The day after these questions were lodged, Defence media asked for more time to respond. But no further correspondence was received, queries were ignored, and the department provided no answers at all before deadline, eight days later.
The Saturday Paper has since learnt that as the evacuation began, ADF personnel received new instructions to have no contact with media.
Prime Minister Scott Morrison has said the evacuation involved 32 flights and airlifted 4100 people, including at least 600 for other countries. He said 3500 were flown to Australia, including 100 who escaped Afghanistan and were evacuated from other countries after the Kabul airlift ended.
At time of press, the government was not yet able to confirm how many Afghan asylum seekers were among them.
“Other countries helped uplift our people as well – and the Afghan nationals who’d worked with us,” he added. “And that was a very dangerous operation.”
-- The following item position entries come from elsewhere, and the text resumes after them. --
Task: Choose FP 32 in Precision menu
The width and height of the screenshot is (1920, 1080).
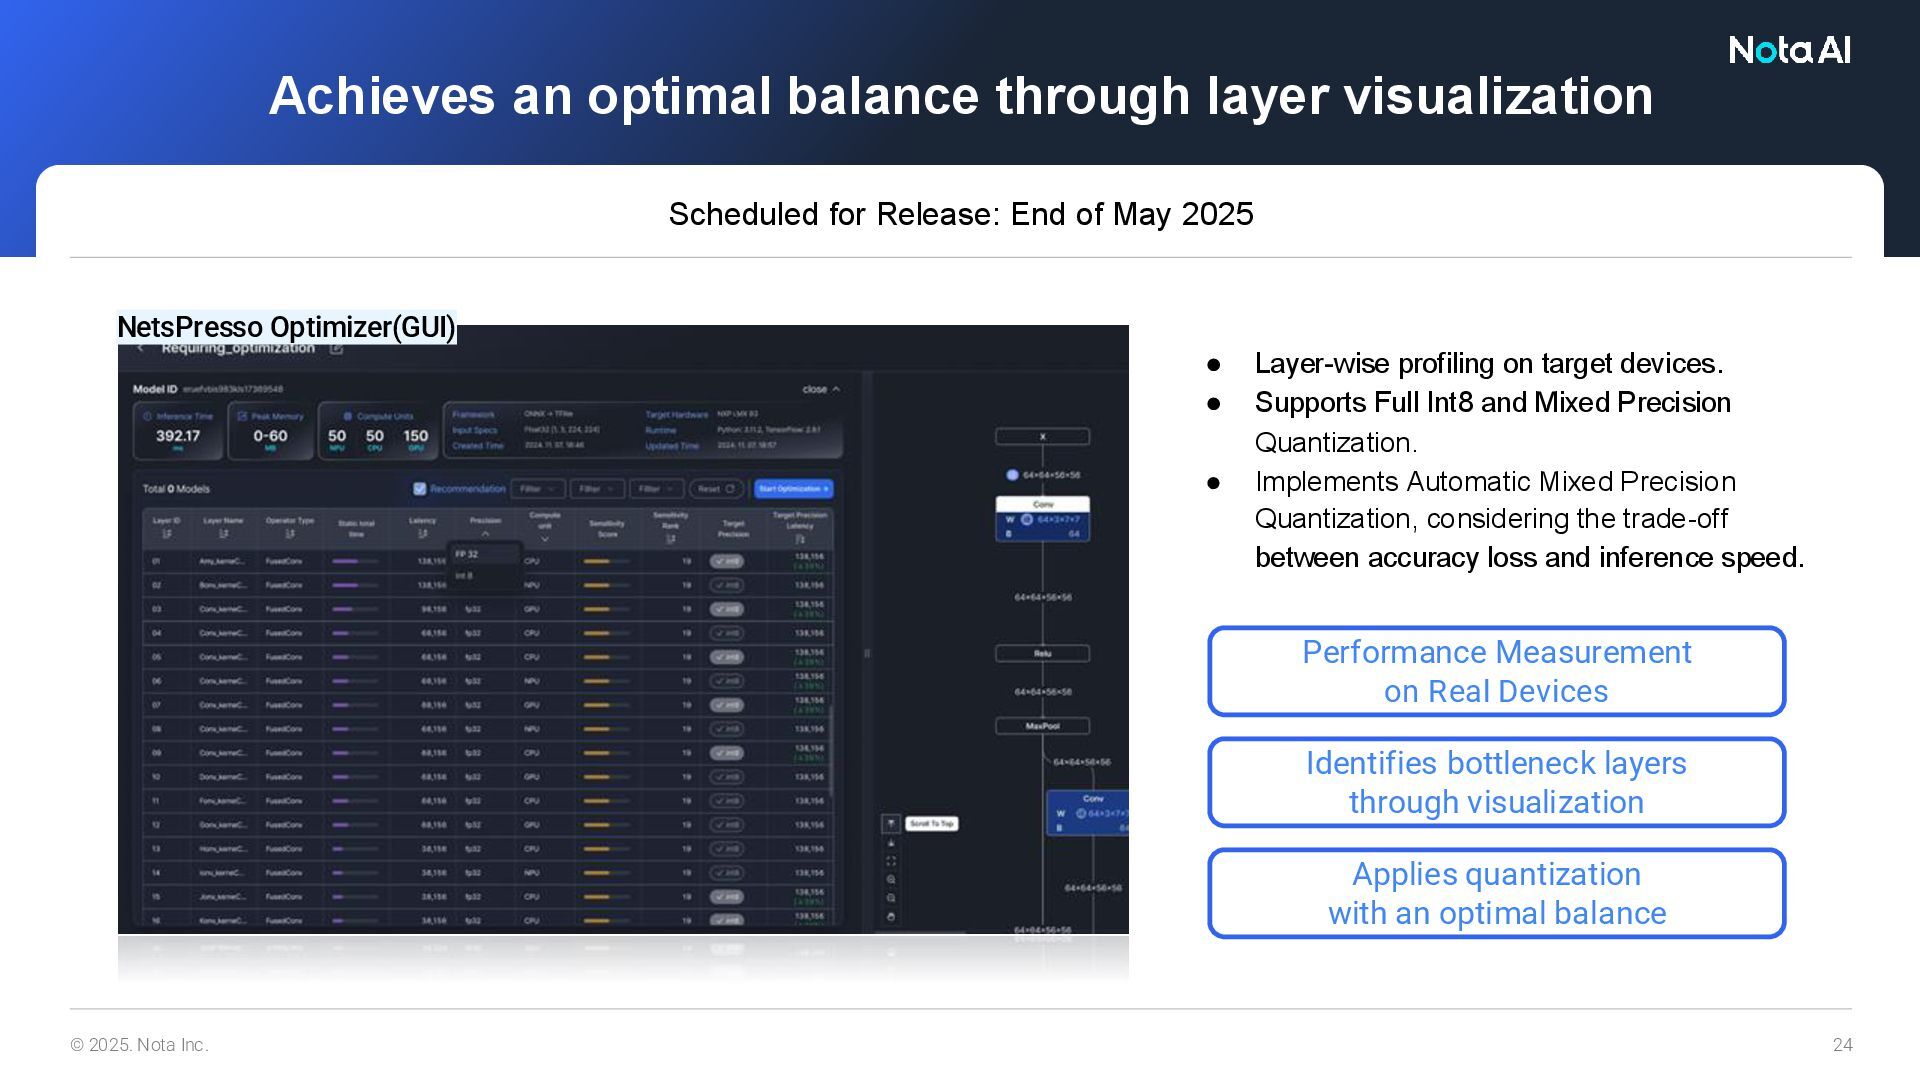Action: [467, 554]
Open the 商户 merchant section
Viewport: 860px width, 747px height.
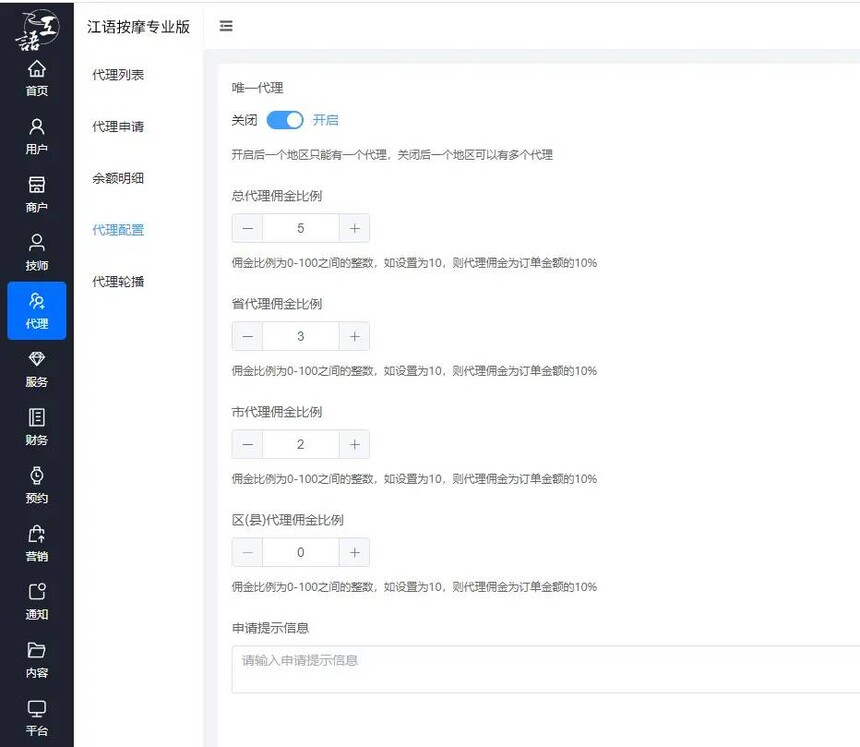point(36,194)
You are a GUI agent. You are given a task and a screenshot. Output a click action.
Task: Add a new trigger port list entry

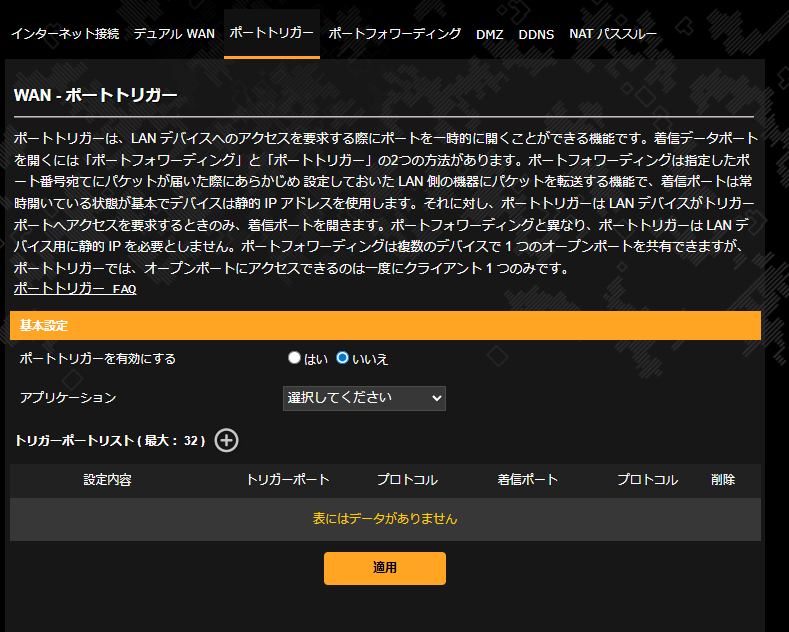tap(227, 440)
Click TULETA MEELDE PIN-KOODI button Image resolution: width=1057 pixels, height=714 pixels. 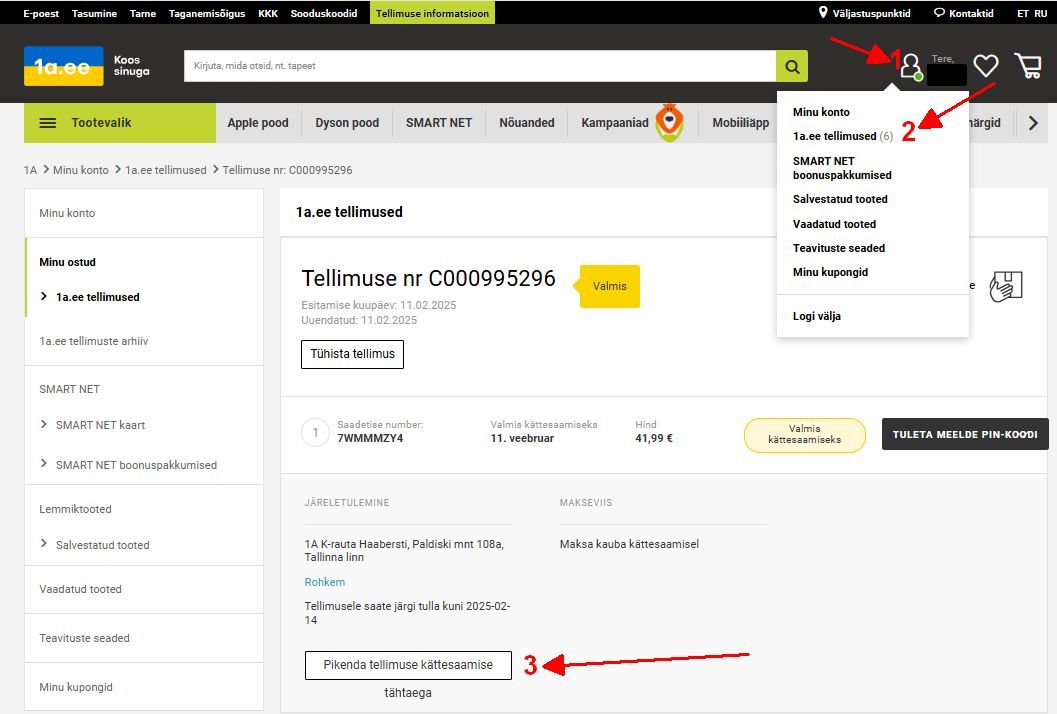click(x=965, y=435)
As the horrors unfolded at the airport, a New South Wales high school student wrote frantically to advocates about her uncle, an Afghan former ADF employee with a visa, who was trying to escape.
After 18 hours at the airport’s Abbey Gate, he too was rejected, apparently because he didn’t have an Australian passport.
“There are many other families that have been rejected,” the girl wrote. “Now that they have left, what are these people going to do? How long will they have to wait for the Australian forces to come back, if they do? Why is it that people with Australian visas and people who have worked with the Australian Defence Force are not getting let out because they don’t have an Australian passport?”
They are all reasonable questions. From Defence at least, it’s increasingly difficult to get any answers.